Die etwas gezwungen wirkende Modernität mindert den Wert vor allem der fundierten Forschungsüberblicke keineswegs, scheint für den Beginn der Reihe jedoch nicht sehr glücklich. Zudem stellt sich bei dem explizit geäußerten Wunsch nach der Etablierung eines Diskussionsforums doch die Frage, ob die Veröffentlichung von Workshopbeiträgen fünf Jahre nach Ende der Veranstaltung diesem Ziele dient, zumal der zweite Band der Reihe, die Festschrift für Werner Paravicini, schon 2002 erscheinen ist.3 So bleibt insgesamt, trotz der sehr ansprechende Qualität einiger Beiträge der Eindruck, dass der Beginn der Publikationsoffensive nicht recht geglückt ist; es bleibt, auch im Sinne der von den Herausgebern genannten Zielsetzung zu wünschen, dass sie nicht stecken bleibt.

Anmerkungen:
1 Hallische Beiträge zu den historischen Hilfswissenschaften, Halle 1998ff.; Hallische Beiträge zur Zeitgeschichte, Halle 2001ff.; Hallische Beiträge zur Geschichte des Mittelalters und der Frühen Neuzeit, Berlin 2002ff.

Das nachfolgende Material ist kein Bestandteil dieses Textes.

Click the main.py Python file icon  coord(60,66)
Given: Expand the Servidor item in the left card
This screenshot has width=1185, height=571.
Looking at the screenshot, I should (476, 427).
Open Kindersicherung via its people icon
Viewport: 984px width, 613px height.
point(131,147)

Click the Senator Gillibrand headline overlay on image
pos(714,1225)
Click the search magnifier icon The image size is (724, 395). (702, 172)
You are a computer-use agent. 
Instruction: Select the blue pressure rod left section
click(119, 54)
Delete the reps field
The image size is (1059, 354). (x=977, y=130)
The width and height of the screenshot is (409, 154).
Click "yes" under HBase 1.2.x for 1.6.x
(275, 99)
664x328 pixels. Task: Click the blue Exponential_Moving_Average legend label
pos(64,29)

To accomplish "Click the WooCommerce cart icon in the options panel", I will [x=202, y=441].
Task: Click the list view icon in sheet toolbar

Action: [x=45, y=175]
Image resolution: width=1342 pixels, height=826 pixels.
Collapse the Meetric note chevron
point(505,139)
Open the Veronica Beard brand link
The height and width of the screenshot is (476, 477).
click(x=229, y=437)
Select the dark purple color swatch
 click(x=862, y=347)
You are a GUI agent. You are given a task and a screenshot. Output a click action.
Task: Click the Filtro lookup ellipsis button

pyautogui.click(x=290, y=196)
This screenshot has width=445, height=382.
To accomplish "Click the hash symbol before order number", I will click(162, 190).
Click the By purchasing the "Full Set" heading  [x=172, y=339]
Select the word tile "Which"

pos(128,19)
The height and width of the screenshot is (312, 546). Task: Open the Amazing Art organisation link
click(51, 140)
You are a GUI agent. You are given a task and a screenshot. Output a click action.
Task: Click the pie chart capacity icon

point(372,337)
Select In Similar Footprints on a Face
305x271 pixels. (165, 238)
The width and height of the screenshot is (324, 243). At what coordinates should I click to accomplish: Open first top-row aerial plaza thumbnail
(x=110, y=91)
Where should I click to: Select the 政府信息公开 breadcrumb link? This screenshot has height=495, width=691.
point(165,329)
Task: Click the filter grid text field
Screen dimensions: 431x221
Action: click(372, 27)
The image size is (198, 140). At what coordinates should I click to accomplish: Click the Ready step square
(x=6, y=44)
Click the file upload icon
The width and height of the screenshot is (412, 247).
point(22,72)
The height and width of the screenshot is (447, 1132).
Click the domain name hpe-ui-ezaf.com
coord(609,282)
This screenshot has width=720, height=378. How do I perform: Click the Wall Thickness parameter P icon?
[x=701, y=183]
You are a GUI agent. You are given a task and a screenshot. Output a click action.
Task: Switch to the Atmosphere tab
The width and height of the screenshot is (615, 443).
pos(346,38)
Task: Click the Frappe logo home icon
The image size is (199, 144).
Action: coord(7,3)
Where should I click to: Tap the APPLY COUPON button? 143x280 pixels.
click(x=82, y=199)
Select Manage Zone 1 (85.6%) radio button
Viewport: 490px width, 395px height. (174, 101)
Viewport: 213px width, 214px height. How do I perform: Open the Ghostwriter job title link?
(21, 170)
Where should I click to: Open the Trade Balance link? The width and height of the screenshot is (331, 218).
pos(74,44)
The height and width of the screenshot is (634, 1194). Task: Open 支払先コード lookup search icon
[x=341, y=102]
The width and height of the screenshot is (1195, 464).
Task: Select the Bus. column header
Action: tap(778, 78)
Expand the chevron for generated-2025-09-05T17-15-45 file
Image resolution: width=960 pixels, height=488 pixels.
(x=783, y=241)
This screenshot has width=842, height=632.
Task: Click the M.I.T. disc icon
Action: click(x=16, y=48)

2 Hallische Beyträge zu der juristischen Gelehrten-Historie, 1-3, Halle 1755-1762; Hallische Beiträge zur Geschichtsforschung, Heft 1-5, Halle 1892-1894; Wissenschaftliche Beiträge, Martin-Luther-Universität Halle-Wittenberg, Reihe C: Historische Beiträge, Halle 1966ff.
3 Selzer, Stephan (Hg.), Menschenbilder – Menschenbildner. Individuum und Gruppe im Blick des Historikers. Werner Paravicini zum 60. Geburtstag, Berlin 2002. Nicht zu verwechseln mit der 1994 unter demselben Titel im Böhlau Verlag publizierten Aufsatzsammlung des Erziehungswissenschaftlers Lutz Werner.